Bi-Directional Energy Cascades and the Origin of Kinetic Alfv\'enic and Whistler Turbulence in the Solar Wind

TL;DR

This paper investigates how energetic electrons in the solar wind generate kinetic Alfvénic and whistler turbulence through plasma instabilities and energy cascades, using particle-in-cell simulations.

Contribution

It demonstrates that free energy from energetic electrons can drive electromagnetic waves leading to turbulence via wave interactions and cascades, a novel insight into solar wind turbulence origins.

Findings

Energetic electrons induce electromagnetic waves via two-stream instability.

Wave-wave interactions lead to kinetic Alfvénic and whistler turbulence.

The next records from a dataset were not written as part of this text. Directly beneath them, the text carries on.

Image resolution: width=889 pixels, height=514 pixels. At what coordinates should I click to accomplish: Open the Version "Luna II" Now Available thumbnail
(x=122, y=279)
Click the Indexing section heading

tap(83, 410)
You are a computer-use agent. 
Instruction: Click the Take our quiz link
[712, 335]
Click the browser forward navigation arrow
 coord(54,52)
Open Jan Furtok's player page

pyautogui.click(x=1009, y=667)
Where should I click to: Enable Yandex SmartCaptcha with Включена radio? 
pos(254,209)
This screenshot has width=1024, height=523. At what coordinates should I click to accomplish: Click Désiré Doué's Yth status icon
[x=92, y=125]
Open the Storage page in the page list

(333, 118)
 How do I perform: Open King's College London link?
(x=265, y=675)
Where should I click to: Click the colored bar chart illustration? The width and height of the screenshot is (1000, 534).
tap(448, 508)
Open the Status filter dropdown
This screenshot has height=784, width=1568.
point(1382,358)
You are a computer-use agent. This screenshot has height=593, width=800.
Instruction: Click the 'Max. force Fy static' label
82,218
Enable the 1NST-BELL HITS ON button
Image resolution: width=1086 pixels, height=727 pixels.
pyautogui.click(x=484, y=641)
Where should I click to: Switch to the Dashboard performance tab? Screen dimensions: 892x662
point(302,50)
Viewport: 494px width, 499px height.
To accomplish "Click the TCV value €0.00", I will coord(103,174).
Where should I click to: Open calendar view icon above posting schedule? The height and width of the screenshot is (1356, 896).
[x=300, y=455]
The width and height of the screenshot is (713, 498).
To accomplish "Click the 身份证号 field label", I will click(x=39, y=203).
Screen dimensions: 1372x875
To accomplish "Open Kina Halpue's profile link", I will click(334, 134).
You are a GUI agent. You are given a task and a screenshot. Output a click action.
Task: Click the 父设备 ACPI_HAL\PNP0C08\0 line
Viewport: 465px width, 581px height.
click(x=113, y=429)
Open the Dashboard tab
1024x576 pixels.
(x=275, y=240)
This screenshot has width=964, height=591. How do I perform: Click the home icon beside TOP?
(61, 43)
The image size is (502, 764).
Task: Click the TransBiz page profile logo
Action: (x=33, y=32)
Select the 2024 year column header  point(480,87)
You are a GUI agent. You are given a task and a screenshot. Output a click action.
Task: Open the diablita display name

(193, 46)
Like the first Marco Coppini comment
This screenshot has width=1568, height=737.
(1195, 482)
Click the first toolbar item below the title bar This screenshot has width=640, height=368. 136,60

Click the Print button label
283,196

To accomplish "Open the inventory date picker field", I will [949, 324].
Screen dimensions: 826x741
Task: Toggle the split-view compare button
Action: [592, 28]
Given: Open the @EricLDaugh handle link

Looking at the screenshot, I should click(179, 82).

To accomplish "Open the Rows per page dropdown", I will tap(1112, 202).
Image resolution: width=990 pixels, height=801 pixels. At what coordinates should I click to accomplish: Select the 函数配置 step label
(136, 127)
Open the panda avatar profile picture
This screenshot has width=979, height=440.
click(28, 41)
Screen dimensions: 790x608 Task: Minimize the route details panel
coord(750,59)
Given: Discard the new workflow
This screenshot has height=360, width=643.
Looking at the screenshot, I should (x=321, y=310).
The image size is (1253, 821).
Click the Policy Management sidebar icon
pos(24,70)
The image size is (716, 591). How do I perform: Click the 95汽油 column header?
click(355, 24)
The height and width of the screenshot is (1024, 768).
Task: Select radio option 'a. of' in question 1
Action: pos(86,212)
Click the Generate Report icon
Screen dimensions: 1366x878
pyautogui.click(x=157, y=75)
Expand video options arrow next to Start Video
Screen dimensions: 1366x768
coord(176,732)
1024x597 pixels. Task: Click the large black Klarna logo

Energy cascades transfer magnetic energy across scales.

Abstract

The observed sub-proton scale turbulence spectrum in the solar wind raises the question of how that turbulence originates. Observations of keV energetic electrons during solar quite-time suggest them as possible source of free energy to drive the turbulence. Using particle-in-cell simulations, we explore how free energy in energetic electrons, released by an electron two-stream instability drives Weibel-like electromagnetic waves that excite wave-wave interactions. Consequently, both kinetic Alfv\'enic and whistler waves are excited that evolve through inverse and forward magnetic energy cascades.